Scalable Production of Human Cardiac Microspheroids and Establishment of an In Vitro Diabetic Cardiomyopathy Model

Abstract

Recently, human-induced pluripotent stem cell-derived cardiomyocytes (hiPSC-CMs) have emerged as a promising tool in regenerative medicine and disease modeling. Engineered cardiac tissues (ECTs) have received significant attention for their ability to provide a more native-like 3-dimensional (3D) environment compared to traditional 2-dimensional (2D) monolayer hiPSC-CMs. However, scaling up production and employing ECTs for disease modeling present challenges. This dissertation investigates various aspects of cardiac tissue engineering using hiPSCs to address the clinically relevant scale-up production of hiPSC-CMs and the creation of reliable, mature-like cardiac tissues for disease modeling and regenerative therapies.

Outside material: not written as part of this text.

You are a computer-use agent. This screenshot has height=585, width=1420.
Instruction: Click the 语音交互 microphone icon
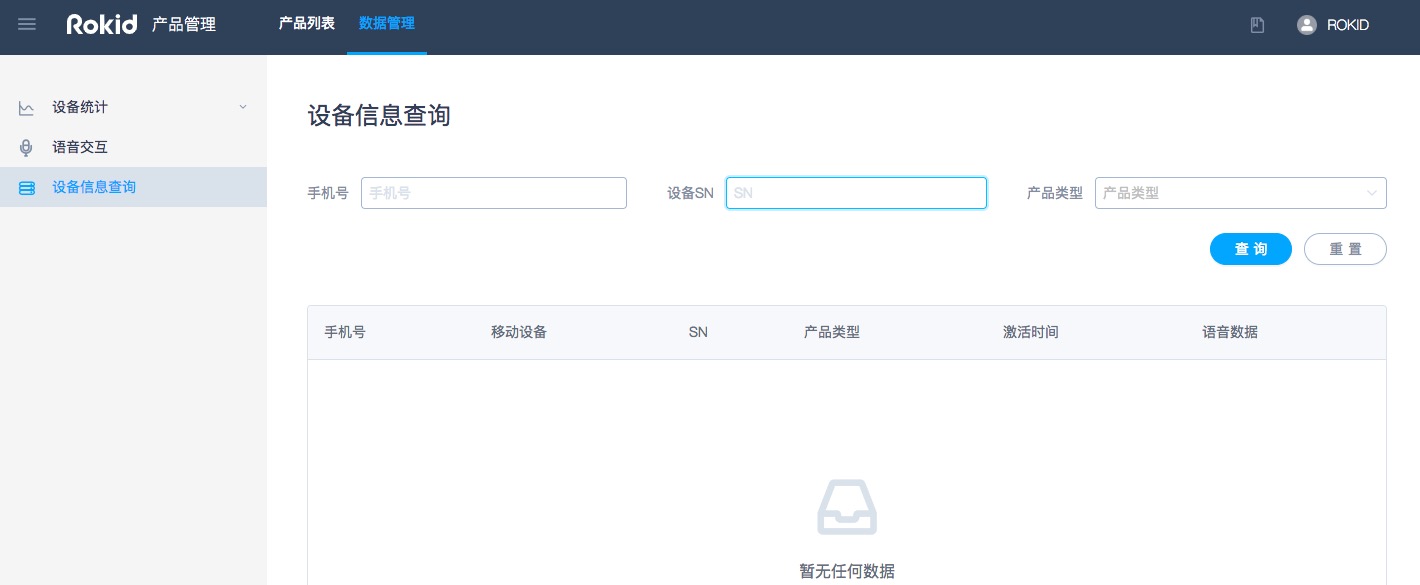pyautogui.click(x=26, y=148)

Project 1 focuses on comparing scaffold-based microsphere and aggregate platforms (which is the state-of-the- art approach for scaling up hiPSC-CM production) for efficient cardiac tissue production, demonstrating superior functionality and scalability of microspheres. Project 2 explores the influence of initial microenvironment geometry on hiPSC cardiac differentiation outcomes and maturity of hiPSC-CMs, emphasizing scalability and biomaterial encapsulation benefits. Project 3 examines strategies to enhance the metabolic maturation of ECTs, demonstrating significant improvements in structural, functionality, and metabolic maturity with employing maturation media (enriched fatty acids containing low glucose). Project 4 investigates the ability of mature ECTs to mimic certain pathological phenotypes of diabetic cardiomyopathy (DCMP), showcasing the potential use of this in vitro disease model for drug discovery. Collectively, these projects contribute to the advancement of cardiac tissue engineering, providing insights into scalability, maturation, and disease modeling for regenerative medicine and drug studies.